• Study text

THE fact that NHS Tayside will require another emergency bailout before the end of the current financial year is not surprising.
As far back as October 2017, Scotland's Auditor General warned that there was a "high risk" the £4 million in brokerage already earmarked for the health board this year would not be enough.
Read more: NHS Tayside needs £12m bailout by April
The only surprising factor is that executives were effectively "cooking the books" to mask how dire their finances had become. It is regrettable that that they felt the need to use money meant for digital healthcare to obscure the situation instead of simply asking for extra brokerage.
NHS Tayside has struggled with its finances for many reasons. It has the largest property footprint in the country which means substantial overheads for rent or PFI repayments, building repairs and electricity bills. It spends more on agency nursing staff and more per head prescribing medicines, with an overspend of £6.7m on drugs in 2016/17 alone.
NHS Tayside is not alone though. Both NHS Highland and NHS Ayrshire and Arran have requested emergency brokerage so far in 2018, at sums of £15m and £23m respectively.

• Tasks
**1.** Write out the NHS Tayside commentary between "As far back" and "not be enough.", inclusive, swapping "Auditor General" for "Controller of Audit".
**2.** According to the NHS Tayside commentary above, is each statement true? Answer yes or no and quote the words that decide it. (a) NHS Tayside overspent on drugs by £6.7m in 2016/17. (b) NHS Highland requested £23m in emergency brokerage. (c) The Auditor General gave the warning in October 2018.

Dataset entries:
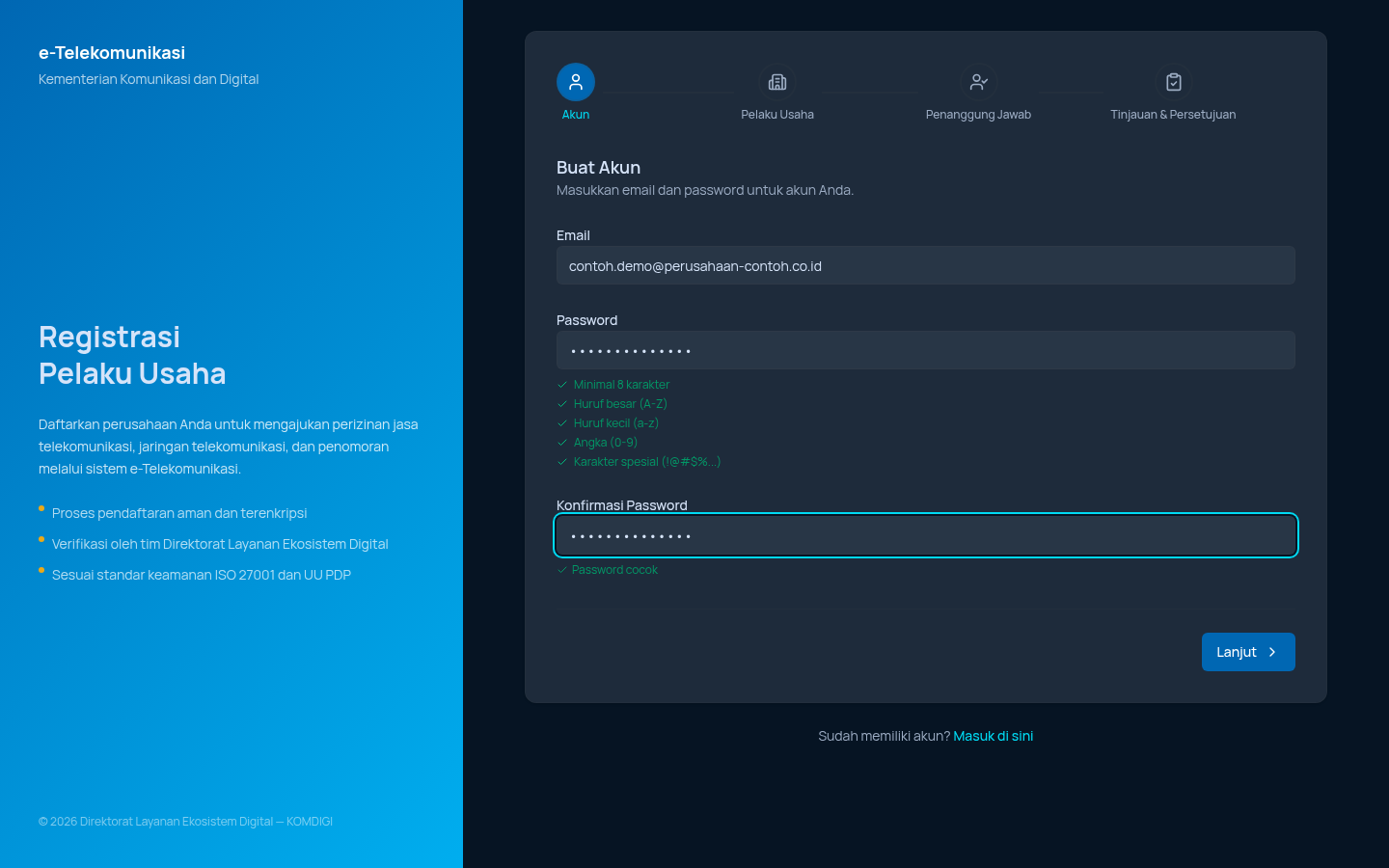The image size is (1389, 868).
Task: Continue with the Lanjut button
Action: click(1248, 652)
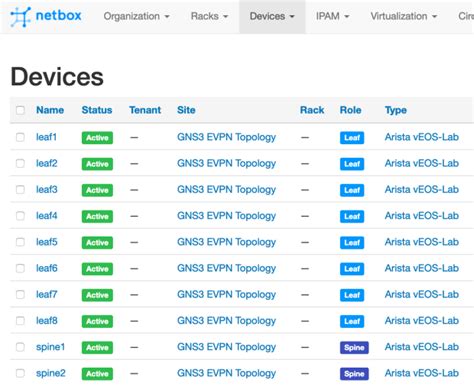This screenshot has height=392, width=474.
Task: Open GNS3 EVPN Topology site for leaf7
Action: pos(226,295)
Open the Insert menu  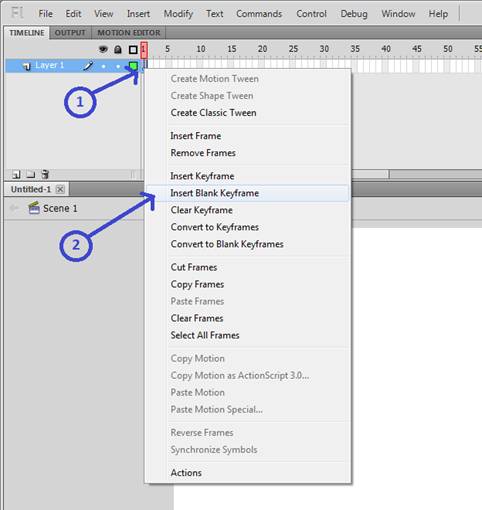point(138,14)
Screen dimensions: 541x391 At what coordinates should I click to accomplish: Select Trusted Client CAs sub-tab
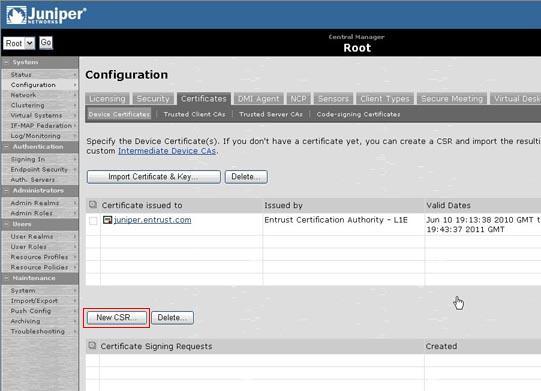pyautogui.click(x=195, y=114)
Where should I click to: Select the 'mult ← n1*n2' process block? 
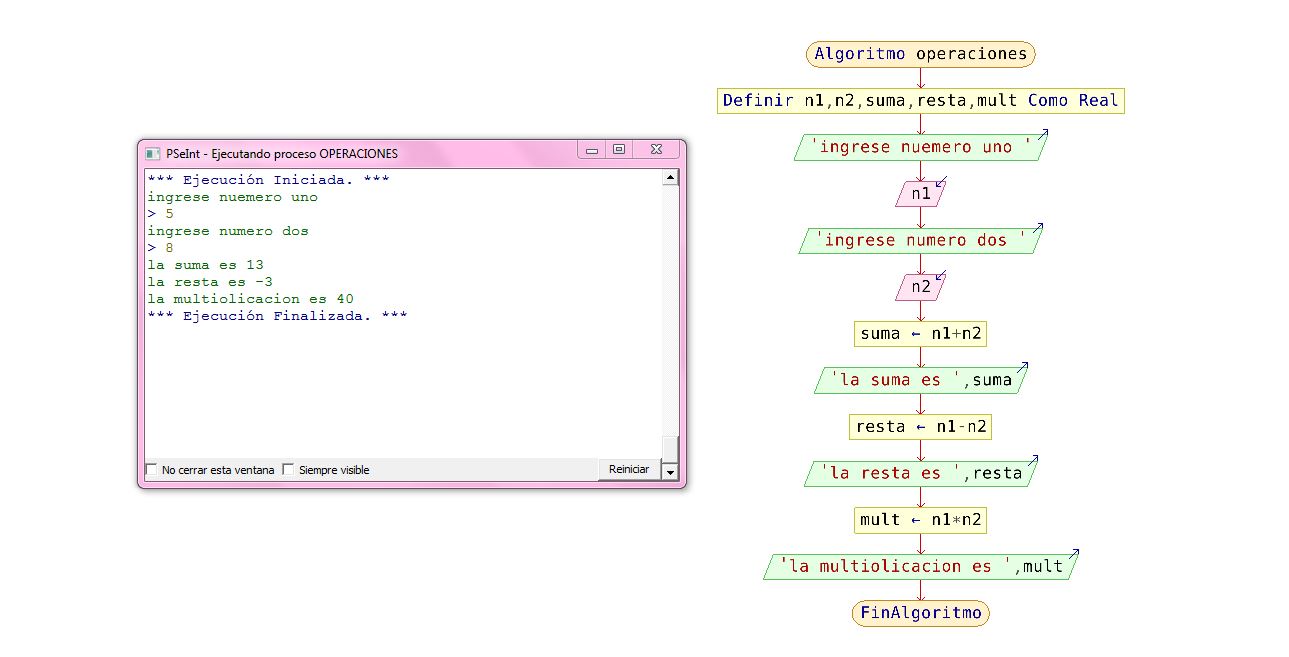pos(919,520)
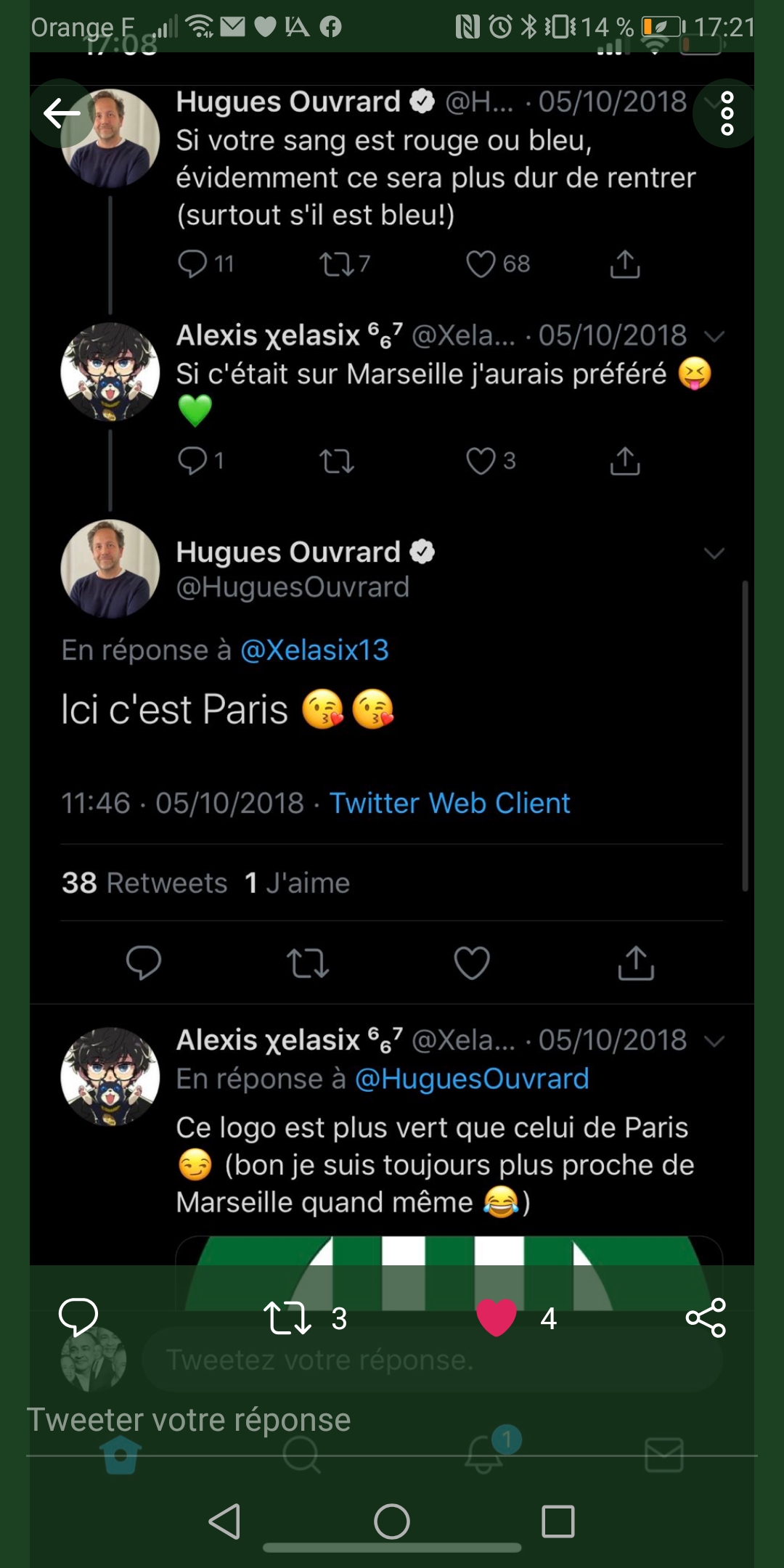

• Answers to each task
**1.**
As far back as October 2017, Scotland's Controller of Audit warned that there was a "high risk" the £4 million in brokerage already earmarked for the health board this year would not be enough.

**2.**
(a) Yes: "with an overspend of £6.7m on drugs in 2016/17 alone."
(b) No: "Both NHS Highland and NHS Ayrshire and Arran have requested emergency brokerage so far in 2018, at sums of £15m and £23m respectively."
(c) No: "As far back as October 2017, Scotland's Auditor General warned"